Ensuite, il a ajouté, “tous ceux qui sont nou­veaux ici, s’oc­cu­pent de la poubelle le matin et ramassent les déchets de toute la prison. Mais je vais leur dire, ils ne vont pas te met­tre à cette tache”. J’ai demandé “ceux qui ramassent les poubelles vont-ils aus­si au quarti­er des poli­tiques ?”. “Oui” a‑t-il répon­du. J’ai dit “s’il te plait, ne les empêche pas, je veux faire les poubelles”. Il a dit “d’ac­cord”.

Le lende­main matin, j’é­tais par­mi les bleus du ser­vice poubelles. Tu t’ar­rêtes à tous les blocs, dont cha­cun a son agha et tu récupères les poubelles. Dans cer­tains blocs, le agha te regarde et caresse ses mous­tach­es, puis un de ses hommes se rap­prochent de toi pour te dire que tu as plu au chef , et si tu le veux, que tu peux rester dans ce quarti­er. J’ai vécu ça, réellement.

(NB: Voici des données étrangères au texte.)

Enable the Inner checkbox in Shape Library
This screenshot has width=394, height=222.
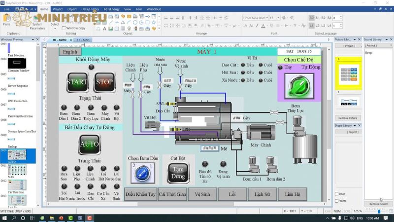pos(337,194)
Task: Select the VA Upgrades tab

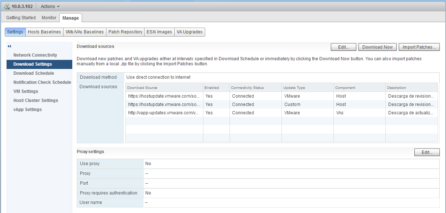Action: click(190, 32)
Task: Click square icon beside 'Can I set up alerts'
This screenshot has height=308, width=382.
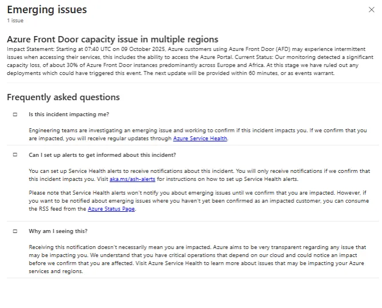Action: [15, 155]
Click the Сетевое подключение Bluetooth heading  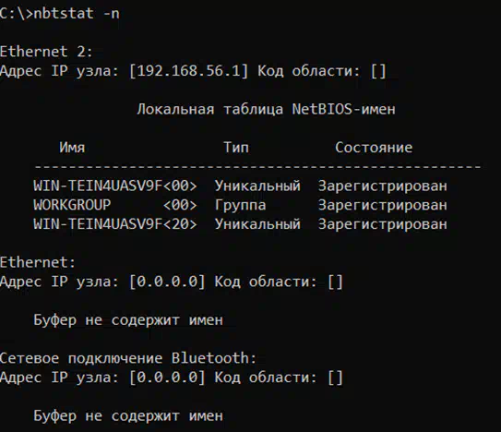128,358
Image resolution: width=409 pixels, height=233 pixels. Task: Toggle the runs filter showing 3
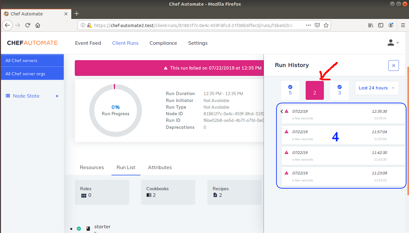tap(339, 90)

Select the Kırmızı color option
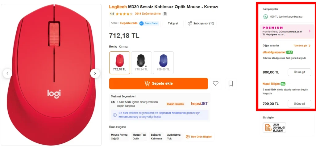119,63
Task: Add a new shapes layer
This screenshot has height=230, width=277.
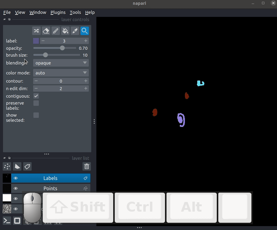Action: click(x=17, y=166)
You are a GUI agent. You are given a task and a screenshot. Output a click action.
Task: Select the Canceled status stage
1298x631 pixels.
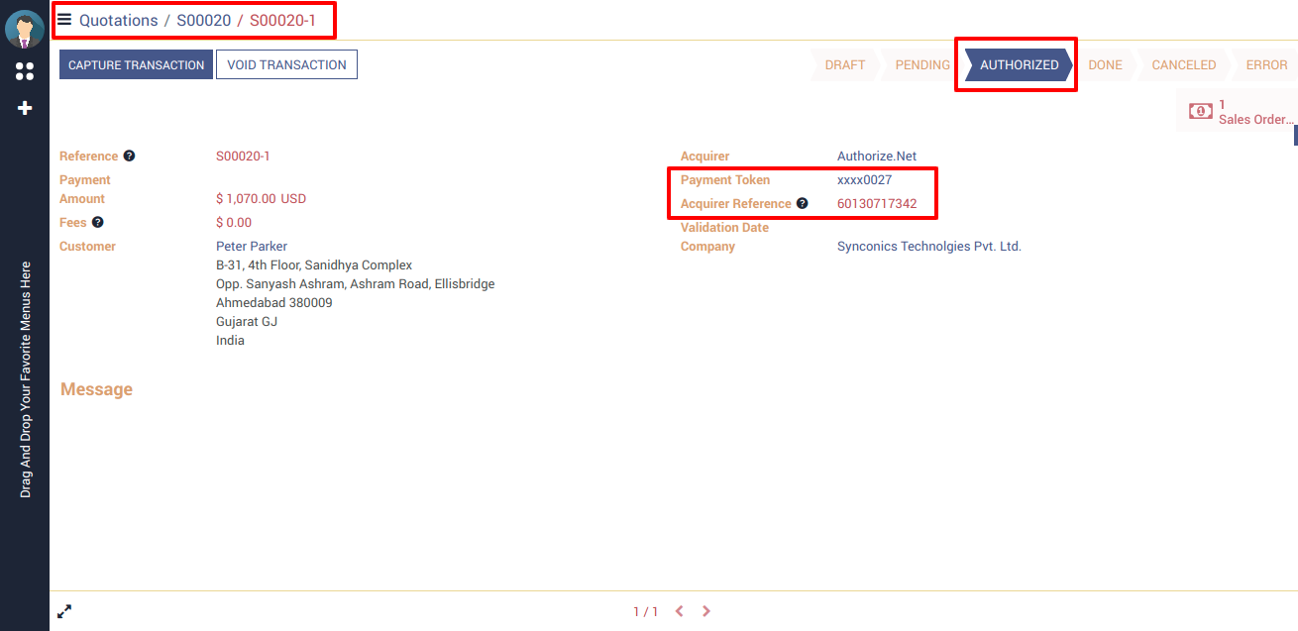[x=1183, y=65]
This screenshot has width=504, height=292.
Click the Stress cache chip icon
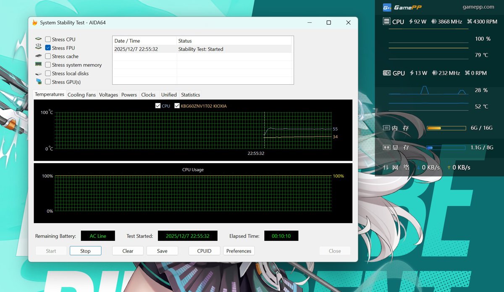(x=38, y=56)
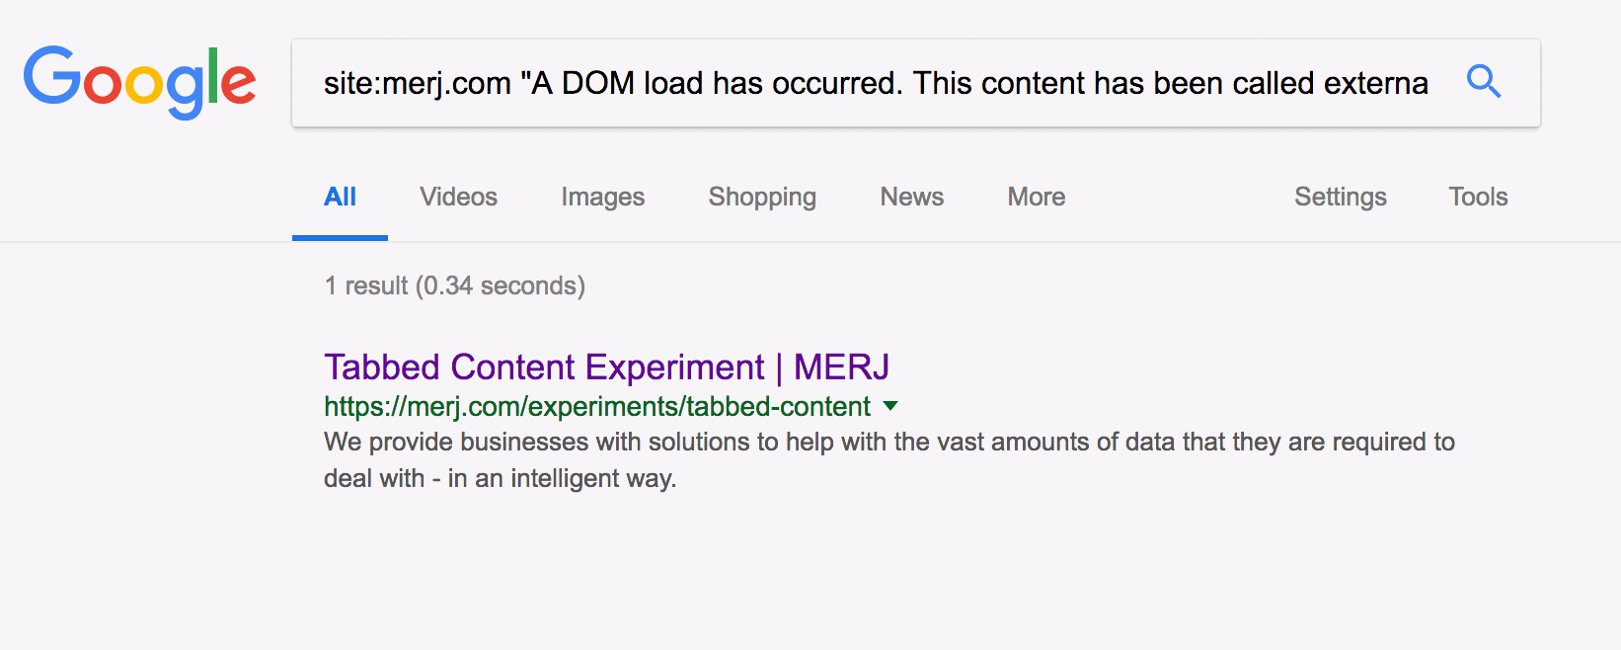Screen dimensions: 1621x650
Task: Focus the search query input field
Action: coord(875,83)
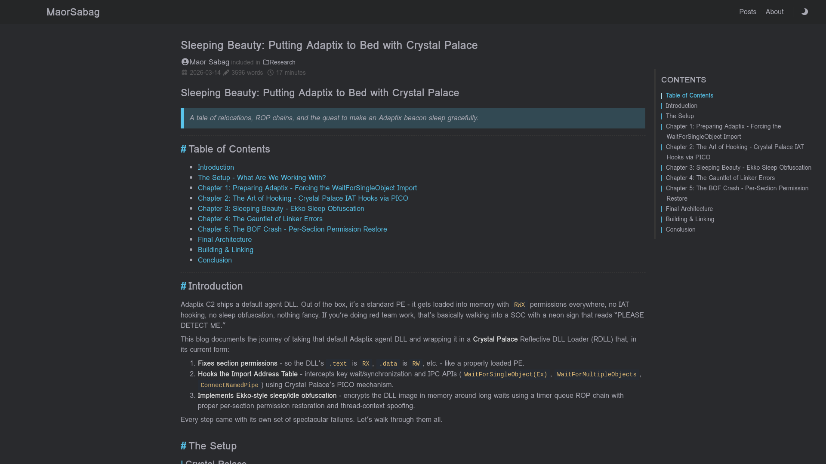Click the # anchor beside the Introduction heading
Viewport: 826px width, 464px height.
click(x=183, y=286)
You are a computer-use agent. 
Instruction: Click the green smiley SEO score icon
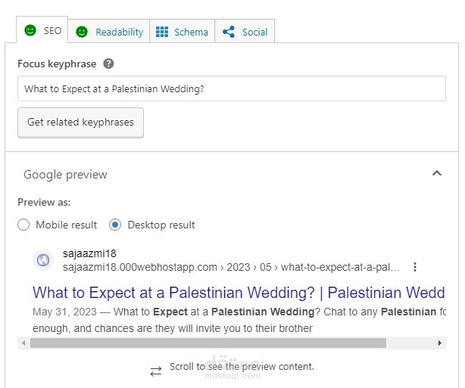(x=30, y=31)
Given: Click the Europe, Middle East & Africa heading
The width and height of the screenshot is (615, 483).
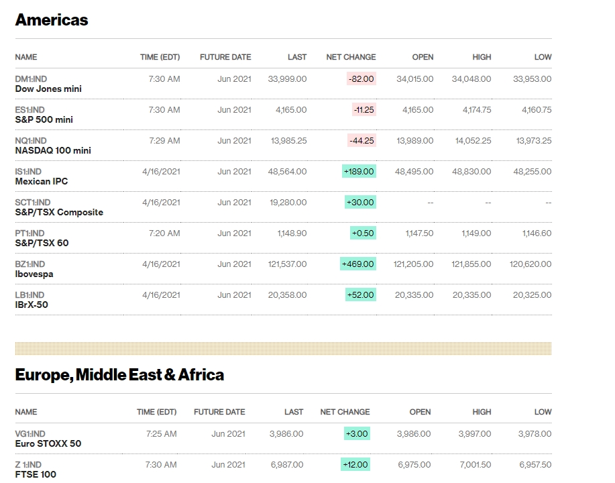Looking at the screenshot, I should [119, 374].
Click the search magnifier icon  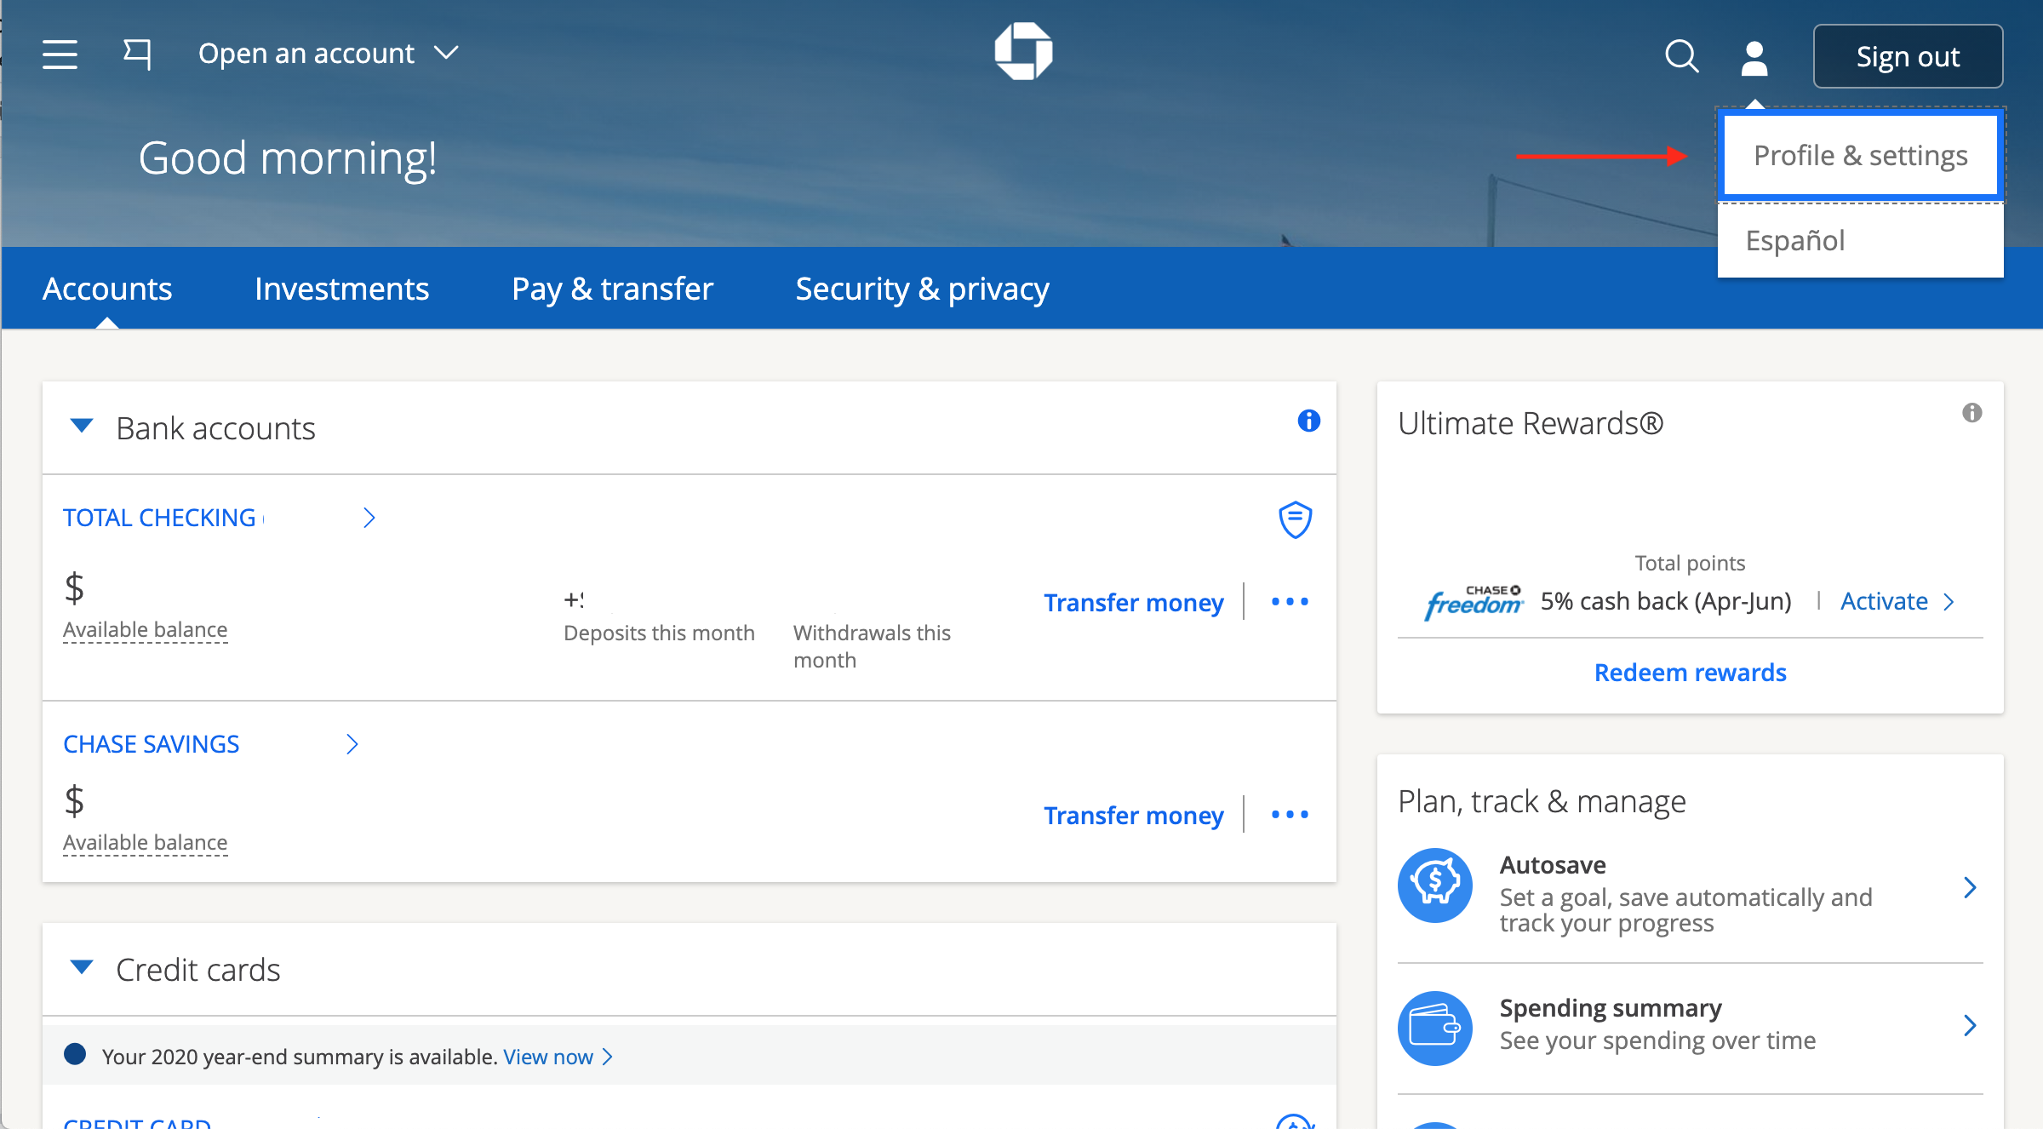coord(1681,56)
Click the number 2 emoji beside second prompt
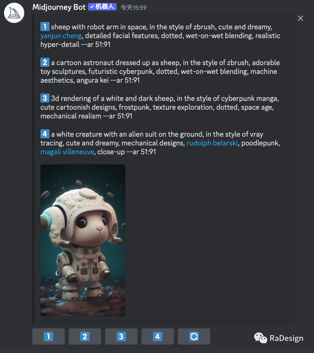 coord(45,62)
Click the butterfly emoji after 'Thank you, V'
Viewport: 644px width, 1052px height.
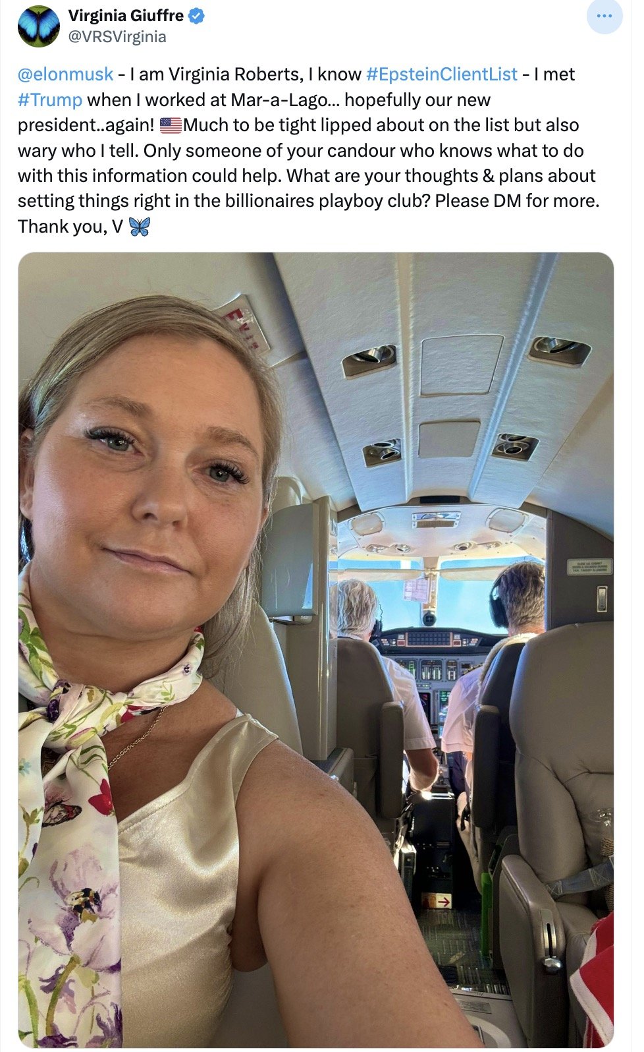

En ayant pris la poubelle du quarti­er poli­tique en dernier, j’ai dit aux grand frères, “je veux rester ici”. Ils ont rit. “Tout le monde ne peut pas venir ici” ont-ils dit. Mais, quand je leur ai dit la rai­son de mon incar­céra­tion, il y a eu une mutiner­ie à la prison. Le bureau du directeur avait été pris d’as­saut, et tout et tout. Résul­tat, je n’ai plus jamais quit­té ce quarti­er. J’é­tais désor­mais pris­on­nier politique. 🙂

Je divague, pour­tant je voulais vous par­ler du quarti­er de la quar­an­taine. Le frère, qui était de mon pays, m’a dit que le agha de la quar­an­taine allait me con­vo­quer dans sa cel­lule et me deman­der de l’ar­gent comme “péage du droit au sol” . Il a pris tout l’ar­gent que j’avais sur moi et m’a con­seil­lé de dire “je n’en ai pas”, lorsqu’on me deman­derait de payer.

Ça s’est passé exacte­ment comme il m’a dit. Le agha du quarti­er m’a fait appel­er. Je suis allé dans sa cel­lule. Elle ne rassem­blait pas aux autres. Elle était lux­ueuse. Un tapis cou­vrait tout un mur. Sur le tapis, fig­u­rait un loup-gris. Et dans d’autres endroits, il y avait des triples crois­sants. [Sym­bol­es des nation­al­istes en Turquie]. Le Agha avait aus­si des mous­tach­es en fer à cheval [portées par des nation­al­istes]. Il parait qu’il était en prison pour viol.

Il m’a demandé le “péage du droit au sol”. J’ai dit “je n’ai pas d’ar­gent”. Il a sale­ment souri. “Je sais qui t’as don­né des con­seils” a‑t-il dit, et il a ajouté “on se rever­ra”.

Pourquoi tout ça m’est revenu ?

Pour le vote de la loi d’am­nistie à l’Assem­blée, ils ont même trans­porté Bahçeli [Vieux leader du MHP, Par­ti d’ac­tion nation­al­iste]. Ils l’ont fait vot­er. Non pas pour les jour­nal­istes, les pris­on­niers d’opin­ion, des citoyens ordi­naires… mais pour les mafieux et les vio­leurs. Je n’ai pas été sur­pris. Je me suis sou­venu de cette époque…

Voilà, c’é­tait un sou­venir, comme ça.